(Pixel coordinate grounding data)
____
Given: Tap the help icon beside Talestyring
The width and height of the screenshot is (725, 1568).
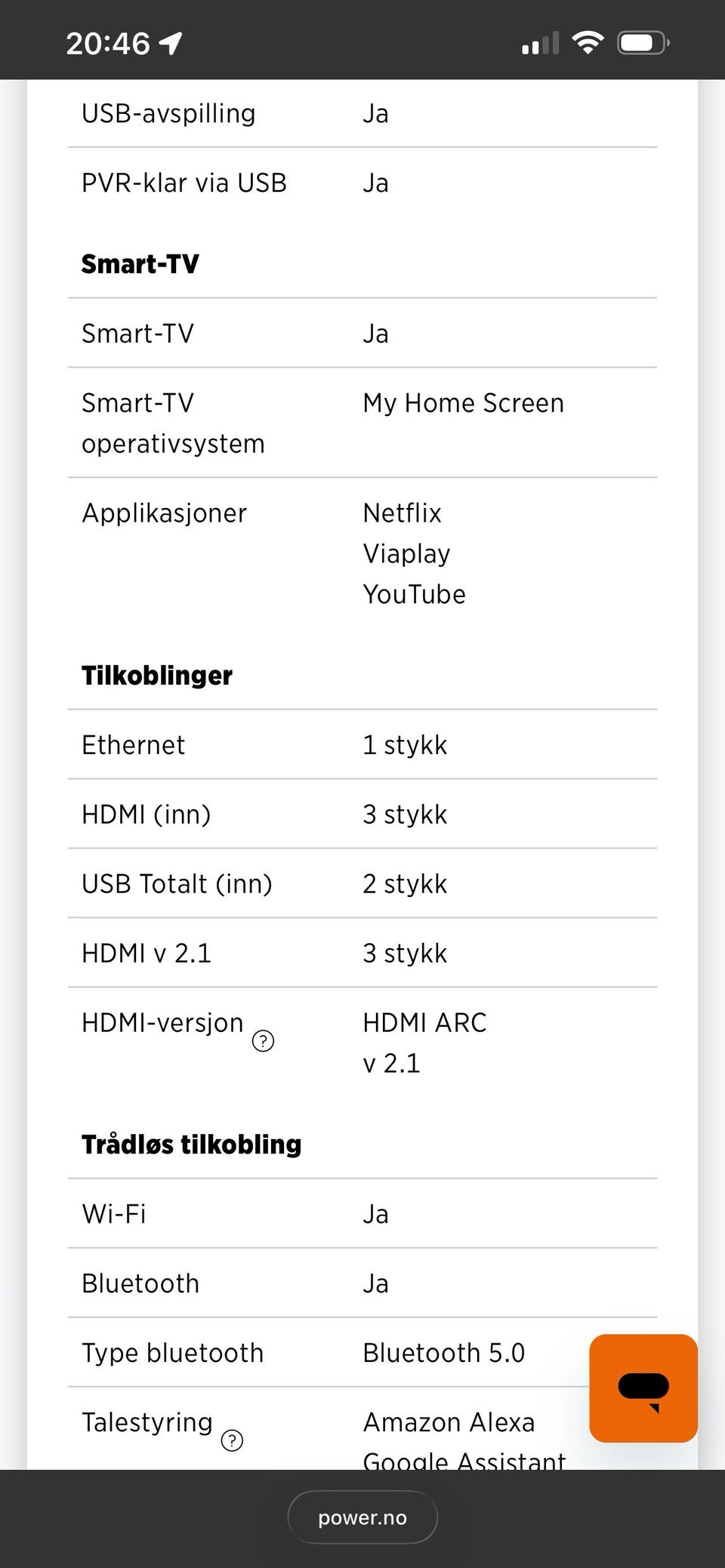Looking at the screenshot, I should [232, 1440].
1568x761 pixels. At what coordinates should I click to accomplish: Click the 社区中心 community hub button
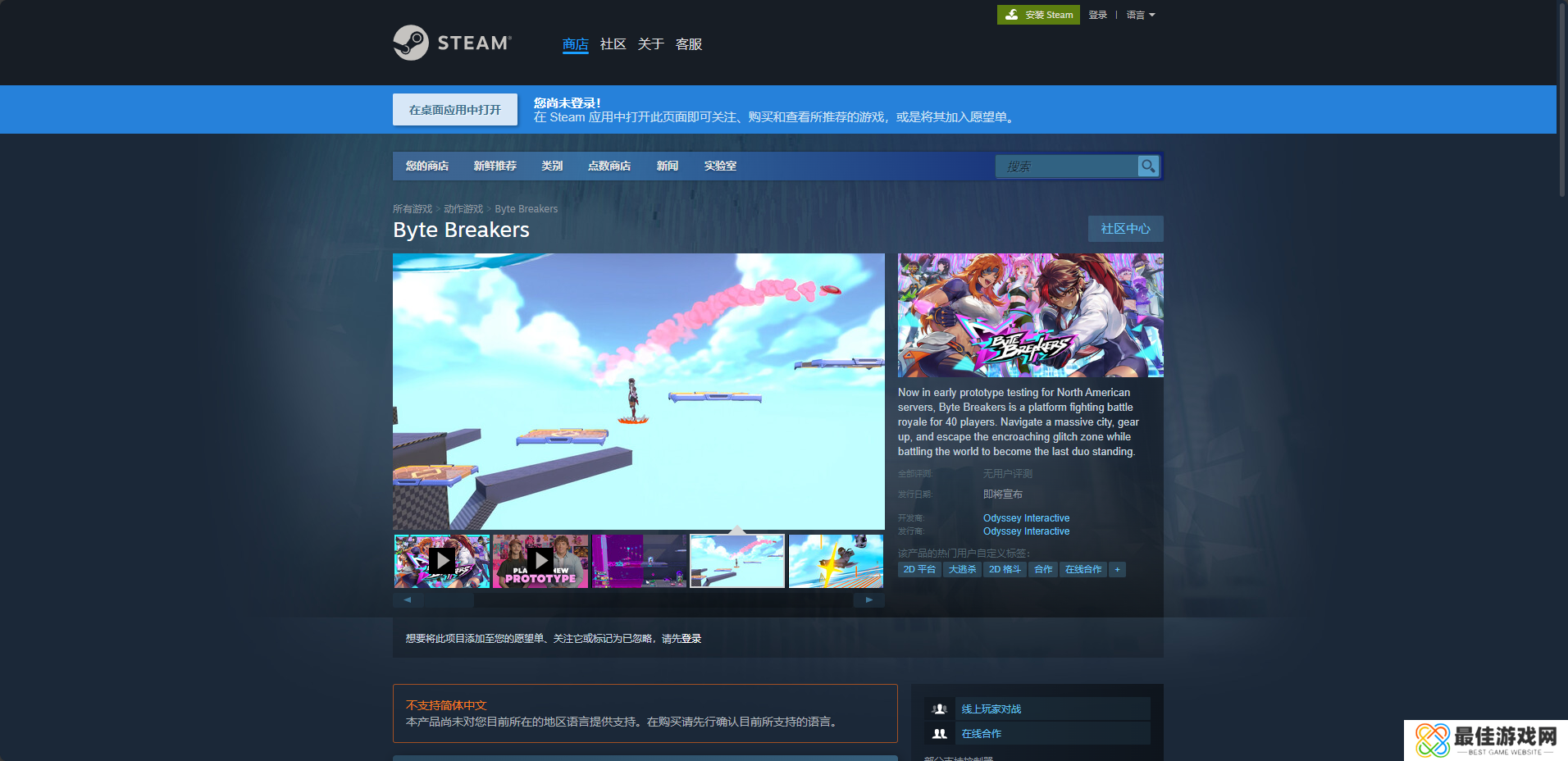coord(1125,229)
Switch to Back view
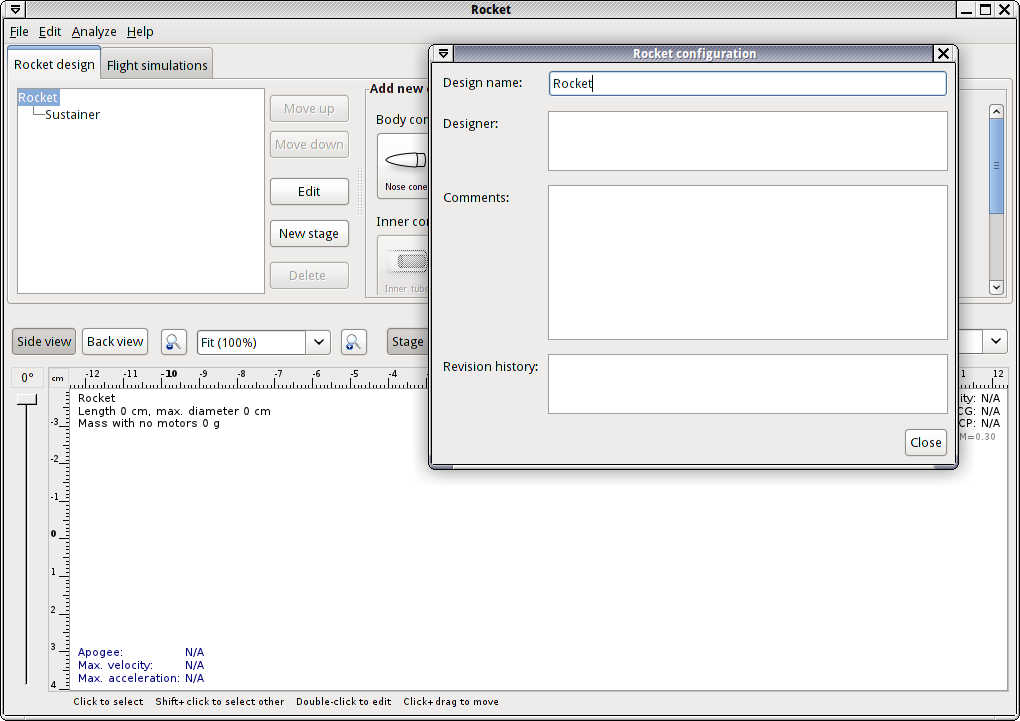Image resolution: width=1020 pixels, height=721 pixels. [x=115, y=342]
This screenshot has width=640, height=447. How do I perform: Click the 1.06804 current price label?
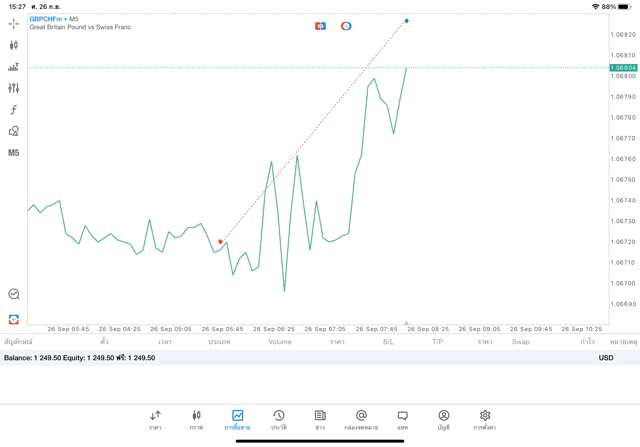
____
*TASK DETAILS*: The lines to repeat start at the one holding "Switch to Back view" and run through the last line of the records above; write them out exactly, both ends included, but not the pictures.

*RESPONSE BOX*:
Switch to Back view
Image resolution: width=1020 pixels, height=721 pixels. [x=115, y=342]
This screenshot has width=640, height=447. How do I perform: Click the 1.06804 current price label?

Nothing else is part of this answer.